Ils soutiennent que :
- leur requête est recevable à tous égards ;
- la décision émane d’une autorité incompétente faute de justification de la délégation régulière accordée à son signataire ;
- le projet méconnaît l’article UC9 du PLU en ce que la terrasse excède la proportion autorisée d’emprise au sol ;
- il méconnaît également l’article UC 13 comme ne respectant pas la proportion de surface végétalisée exigée par ces dispositions.
Par un mémoire en défense enregistré le 8 avril 2024, la commune de La Seyne-sur-Mer, agissant par son maire en exercice, conclut au rejet de la requête.
Elle fait valoir que la requête n’est pas recevable et les moyens soulevés ne sont pas fondés.
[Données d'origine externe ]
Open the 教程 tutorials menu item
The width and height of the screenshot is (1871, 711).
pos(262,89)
Par un mémoire en défense enregistré le 4 juin 2024, M. E… C…, représenté par la SELARL Lexstone Avocats par Me Bertelle, conclut au rejet de la requête et demande que soit mise à la charge des requérants une somme de 3 000 euros au titre des dispositions de l’article L. 761-1 du code de justice administrative.
Il fait valoir que la requête n’est pas recevable et les moyens soulevés ne sont pas fondés.
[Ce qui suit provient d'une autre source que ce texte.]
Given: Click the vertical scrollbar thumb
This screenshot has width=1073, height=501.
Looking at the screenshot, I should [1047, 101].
Un mémoire, enregistré le 1er juillet 2024, présenté par M. E… C…, n’a pas été communiqué en application de l’article R. 611-1 du code de justice administrative.
Par une ordonnance du 3 juin 2024, la clôture d’instruction a été fixée au 3 juillet 2024 à 12 heures, par application de l’article R. 613-1 du code de justice administrative.
Vu :
- les autres pièces du dossier.
Vu :
- le code de l’urbanisme ;
- le code de justice administrative.
Les parties ont été régulièrement averties du jour de l’audience.
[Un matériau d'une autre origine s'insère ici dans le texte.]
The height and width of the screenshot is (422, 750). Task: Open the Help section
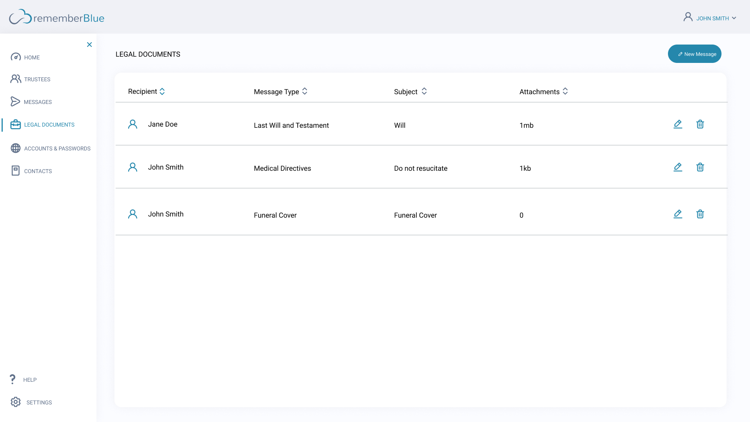[30, 380]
Ont été entendus au cours de l’audience publique :
- le rapport de Mme Bonmati ;
- les conclusions de Mme Faucher, rapporteure publique ;
- et les observations de Me Lopasso, pour les requérants et de M. G…, représentant la commune de La Seyne-sur-Mer.
Considérant ce qui suit :
Par leur présente requête, M. et Mme F… demandent l’annulation de la décision du 8 juin 2023 par laquelle le maire de La Seyne-sur-Mer ne s’est pas opposé à la déclaration préalable déposée par M. E… C… en vue de l’agrandissement de la terrasse et la modification de façade d’une maison d’habitation située 8 les Jardins de la Gatonne – parcelle cadastrée 126 AL 1411, en zone UCa du PLU, sur le territoire de la commune, et de la décision implicite acquise le 3 octobre 2023 portant rejet de leur recours gracieux présenté le 3 août 2023.
Sur la légalité de la décision attaquée :
2. Il ressort des pièces du dossier que, par arrêté du 14 avril 2022, régulièrement publié et transmis en préfecture le même jour, M. B…, treizième adjoint au maire de La Seyne-sur-Mer signataire de la décision attaquée, a reçu du maire délégation en matière d’urbanisme réglementaire, à l’effet notamment de signer toute décision d’acceptation ou de refus, relative à l’occupation et à l’utilisation du sol régies par le code de l’urbanisme. Il s’ensuit que le moyen tiré de l’incompétence de l’auteur de l’acte doit être écarté comme manquant en fait.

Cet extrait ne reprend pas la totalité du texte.